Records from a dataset
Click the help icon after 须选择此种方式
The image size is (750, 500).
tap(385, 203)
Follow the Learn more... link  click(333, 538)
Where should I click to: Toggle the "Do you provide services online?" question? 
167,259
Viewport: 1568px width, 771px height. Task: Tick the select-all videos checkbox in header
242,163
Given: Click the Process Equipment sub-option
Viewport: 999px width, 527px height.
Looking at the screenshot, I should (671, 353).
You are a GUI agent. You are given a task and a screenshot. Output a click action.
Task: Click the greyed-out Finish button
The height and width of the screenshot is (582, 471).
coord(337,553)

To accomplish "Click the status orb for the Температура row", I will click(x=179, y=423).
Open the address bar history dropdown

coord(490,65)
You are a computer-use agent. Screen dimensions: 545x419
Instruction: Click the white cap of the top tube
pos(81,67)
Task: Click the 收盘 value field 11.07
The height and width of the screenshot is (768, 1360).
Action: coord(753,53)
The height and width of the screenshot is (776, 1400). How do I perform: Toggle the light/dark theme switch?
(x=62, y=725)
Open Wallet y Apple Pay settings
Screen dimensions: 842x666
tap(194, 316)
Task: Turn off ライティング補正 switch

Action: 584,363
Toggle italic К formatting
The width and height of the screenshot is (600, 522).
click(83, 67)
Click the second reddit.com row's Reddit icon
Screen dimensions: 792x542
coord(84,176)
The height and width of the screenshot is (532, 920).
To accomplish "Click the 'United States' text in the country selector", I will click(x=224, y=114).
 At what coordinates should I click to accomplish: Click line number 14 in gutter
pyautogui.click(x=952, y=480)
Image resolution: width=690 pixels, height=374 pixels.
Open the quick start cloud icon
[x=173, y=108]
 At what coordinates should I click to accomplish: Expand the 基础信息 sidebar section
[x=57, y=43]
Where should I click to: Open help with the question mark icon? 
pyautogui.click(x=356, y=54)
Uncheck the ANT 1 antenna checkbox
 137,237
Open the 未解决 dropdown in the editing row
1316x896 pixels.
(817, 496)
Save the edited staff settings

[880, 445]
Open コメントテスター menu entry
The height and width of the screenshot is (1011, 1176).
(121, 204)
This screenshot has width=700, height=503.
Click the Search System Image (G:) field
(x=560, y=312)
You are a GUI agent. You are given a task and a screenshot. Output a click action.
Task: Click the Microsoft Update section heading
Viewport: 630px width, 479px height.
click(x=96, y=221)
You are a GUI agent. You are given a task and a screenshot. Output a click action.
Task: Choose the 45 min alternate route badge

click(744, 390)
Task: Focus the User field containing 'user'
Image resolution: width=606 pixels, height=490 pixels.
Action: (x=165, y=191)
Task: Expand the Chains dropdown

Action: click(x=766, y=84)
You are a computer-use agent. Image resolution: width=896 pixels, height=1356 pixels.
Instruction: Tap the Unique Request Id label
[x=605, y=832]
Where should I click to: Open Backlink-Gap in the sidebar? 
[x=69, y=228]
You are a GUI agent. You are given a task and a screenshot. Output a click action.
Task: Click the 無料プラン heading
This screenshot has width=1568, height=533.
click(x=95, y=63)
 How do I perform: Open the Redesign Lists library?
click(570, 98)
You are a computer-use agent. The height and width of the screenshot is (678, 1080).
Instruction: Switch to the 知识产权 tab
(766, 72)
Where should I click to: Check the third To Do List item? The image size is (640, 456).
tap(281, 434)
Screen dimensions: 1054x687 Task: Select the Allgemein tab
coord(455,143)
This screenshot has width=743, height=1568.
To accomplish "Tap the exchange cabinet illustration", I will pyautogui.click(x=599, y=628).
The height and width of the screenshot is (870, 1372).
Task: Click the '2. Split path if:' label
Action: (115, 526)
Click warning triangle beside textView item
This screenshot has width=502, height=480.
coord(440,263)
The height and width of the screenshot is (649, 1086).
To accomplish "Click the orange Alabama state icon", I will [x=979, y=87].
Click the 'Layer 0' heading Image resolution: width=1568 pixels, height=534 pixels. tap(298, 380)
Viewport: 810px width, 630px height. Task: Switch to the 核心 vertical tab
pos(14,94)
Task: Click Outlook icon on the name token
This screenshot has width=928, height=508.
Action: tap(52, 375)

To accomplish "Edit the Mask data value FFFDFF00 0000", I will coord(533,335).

Action item: The expected answer is an exact copy of the lines above, beginning at the line with "Open the quick start cloud icon" and ending at the line with "This screenshot has width=700, height=503.", with both ends in.

Output:
Open the quick start cloud icon
[x=173, y=108]
 At what coordinates should I click to accomplish: Expand the 基础信息 sidebar section
[x=57, y=43]
Where should I click to: Open help with the question mark icon? 
pyautogui.click(x=356, y=54)
Uncheck the ANT 1 antenna checkbox
 137,237
Open the 未解决 dropdown in the editing row
1316x896 pixels.
(817, 496)
Save the edited staff settings

[880, 445]
Open コメントテスター menu entry
The height and width of the screenshot is (1011, 1176).
(121, 204)
This screenshot has width=700, height=503.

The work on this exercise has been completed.